## [RECORDS]
=== Begin Enclosure ===
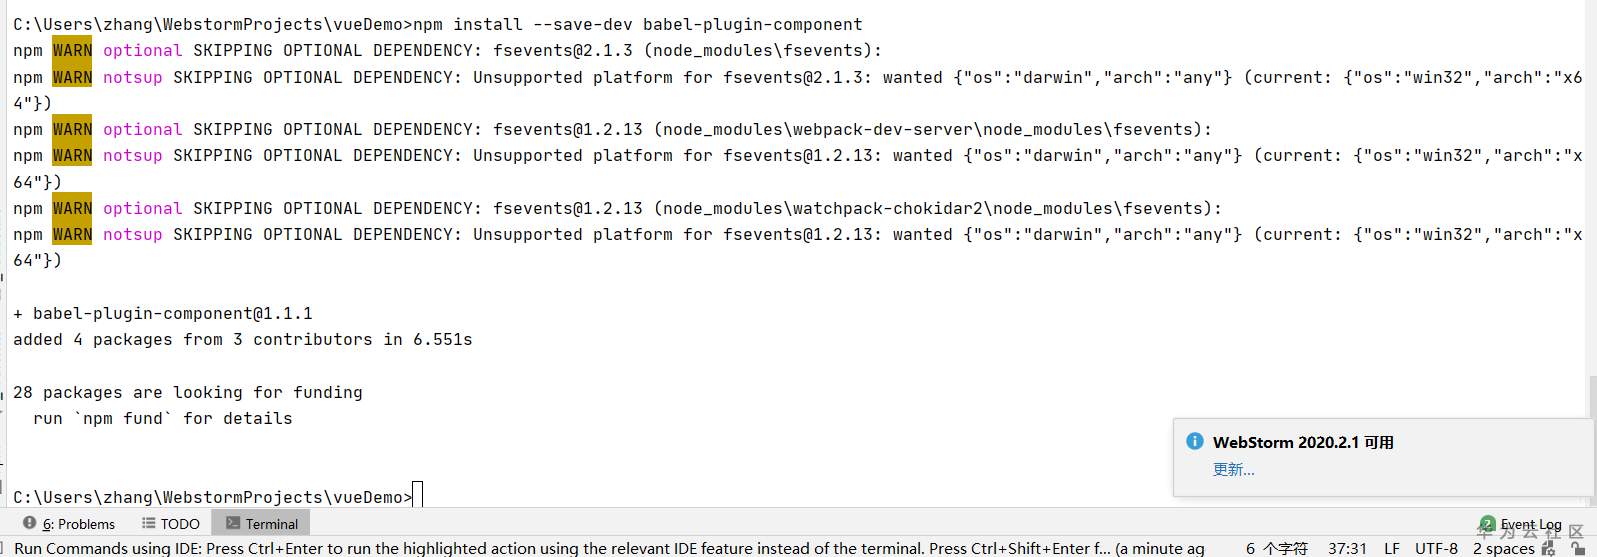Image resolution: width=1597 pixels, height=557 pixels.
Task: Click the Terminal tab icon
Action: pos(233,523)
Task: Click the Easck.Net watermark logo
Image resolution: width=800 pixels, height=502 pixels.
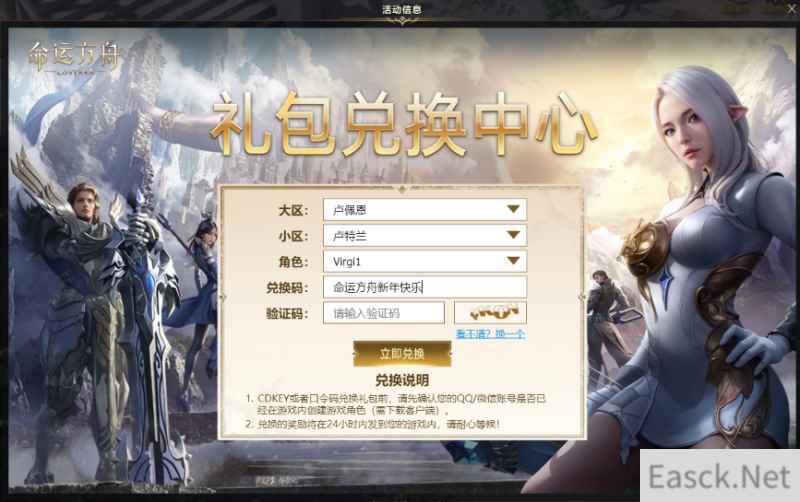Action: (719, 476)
=== End Enclosure ===
=== Begin Enclosure ===
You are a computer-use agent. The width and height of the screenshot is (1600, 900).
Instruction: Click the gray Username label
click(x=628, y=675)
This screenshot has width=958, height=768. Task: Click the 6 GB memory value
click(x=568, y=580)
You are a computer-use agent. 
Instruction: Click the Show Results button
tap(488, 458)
=== End Enclosure ===
## [TASK DETAILS]
Every line in the listing that holds the string "agent" should be copied out.

## [SOLUTION FOR THIS TASK]
You are a computer-use agent. The width and height of the screenshot is (1600, 900).
You are a computer-use agent. 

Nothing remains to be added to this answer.